> 短い課題:
緊急事態条項についての本文抜粋で、2012年4月の自民党改憲草案の内容として括弧内に示された条文番号（条・項）を、重複を除いてすべて挙げること。

> 本文抜粋:
2018年3月8日木曜日

緊急事態条項=政権与党の独裁のスイッチ!



 自民党内で、改憲草案のとりまとめが進んでいます。
 3月7日には、戦争や大規模災害時の緊急事態条項を創設する案
について、一定の方針が決まりました。

●緊急時、内閣に権限集中=私権制限は見送り―自民改憲本部(時事)
 https://headlines.yahoo.co.jp/hl?a=20180307-00000143-jij-pol


 2012年4月に発表された自民党の改憲草案では、
・戦争や大規模災害の際に内閣が「緊急事態宣言」を発する(98条)と、
・内閣が法律と同等の力を持つ政令を定めることができ(99条1項)、
・国会はそれについて事前のブレーキをかけることはできず(99条2項)、
・国民は定められた政令への服従義務を負い(99条3項)、
・政府のとる措置により人権が制約される可能性もありうるとされ
                           (99条3項)、
・緊急事態宣言が解除されないかぎりは選挙は先延ばしにできて
 衆議院議員はずっと議員でいられる(99条4項)、

 …という内容です。

> データセット:

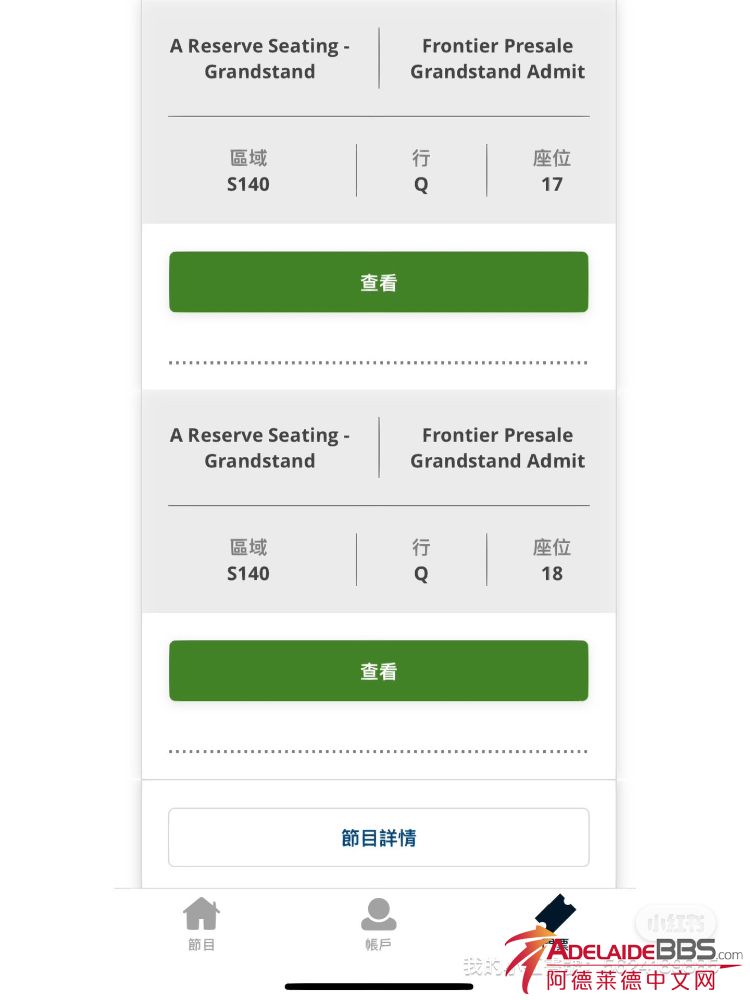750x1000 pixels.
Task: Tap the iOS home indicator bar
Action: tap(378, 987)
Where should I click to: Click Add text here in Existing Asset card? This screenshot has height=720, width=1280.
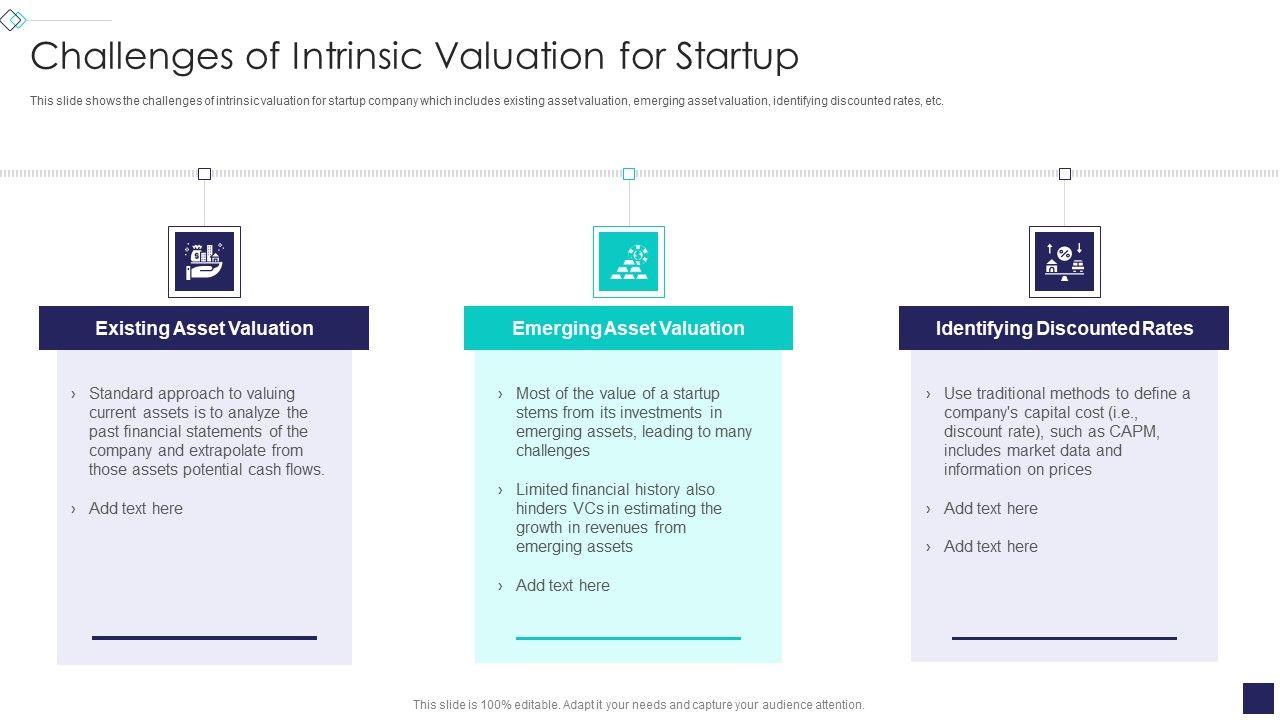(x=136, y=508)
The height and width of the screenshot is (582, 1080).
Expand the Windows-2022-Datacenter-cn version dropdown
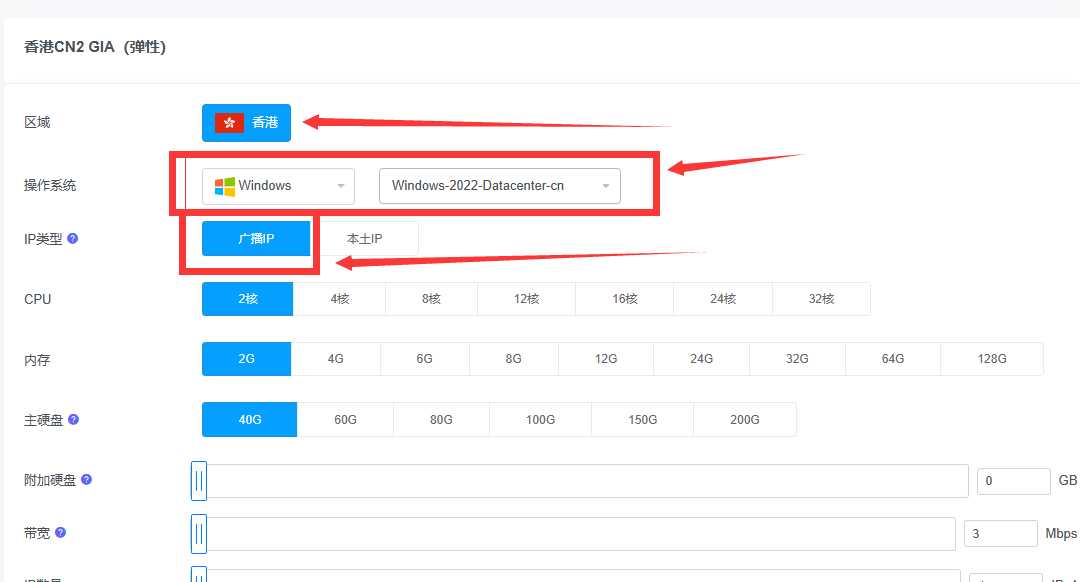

> 解答:
98条、99条1項、99条2項、99条3項、99条4項